Bergamo. Tenta suicidio e fa esplodere casa, chiesto proscioglimento
16 Febbraio 2010
di Redazione
La Procura di Bergamo ha chiesto il proscioglimento per l’uomo che il 2 gennaio 2009, nel tentativo di uccidersi, provocò l’esplosione e il crollo della sua abitazione di Gorle, alle porte di Bergamo, causando la morte di una donna.
Sergio Pulcini, 54 anni, è stato riconosciuto dalle perizie psichiatriche totalmente incapace d’intendere e di volere. Secondo quanto è stato ricostruito, quel giorno l’uomo aveva aperto il gas della cucina di casa, con l’intento di togliersi la vita. Quel gesto provocò una violenta esplosione e il crollo di parte dell’edificio.

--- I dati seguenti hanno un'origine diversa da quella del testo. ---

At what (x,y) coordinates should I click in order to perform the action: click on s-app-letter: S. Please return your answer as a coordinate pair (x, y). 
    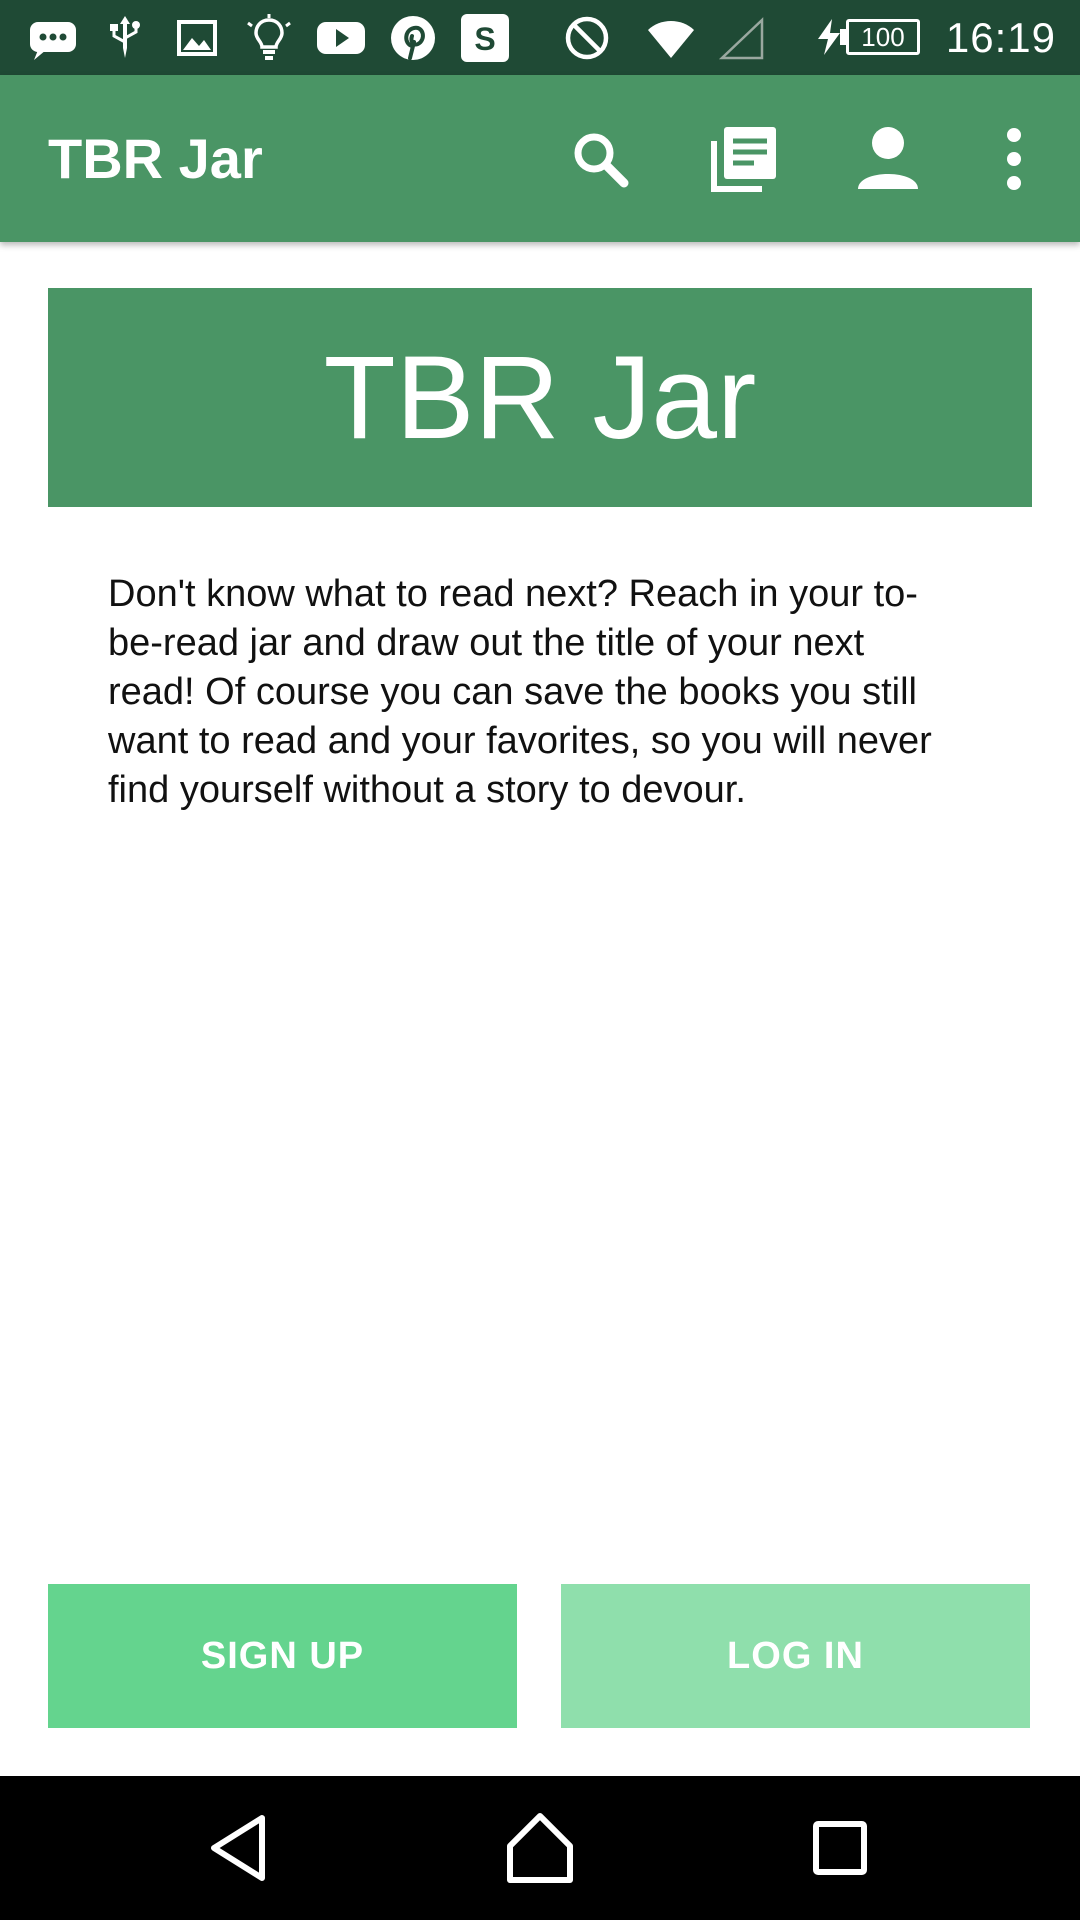
    Looking at the image, I should click on (484, 39).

Lui rimase ferito in modo grave, mentre un’insegnante di 50 anni, Elsa Zappella, residente in un’ abitazione attigua, fu travolta e uccisa dalle macerie. L’uomo era stato indagato per omicidio colposo, disastro doloso e morte in conseguenza di altro reato. Dopo l’esito della perizia psichiatrica, oggi il pubblico ministero ne ha chiesto il proscioglimento per infermità mentale.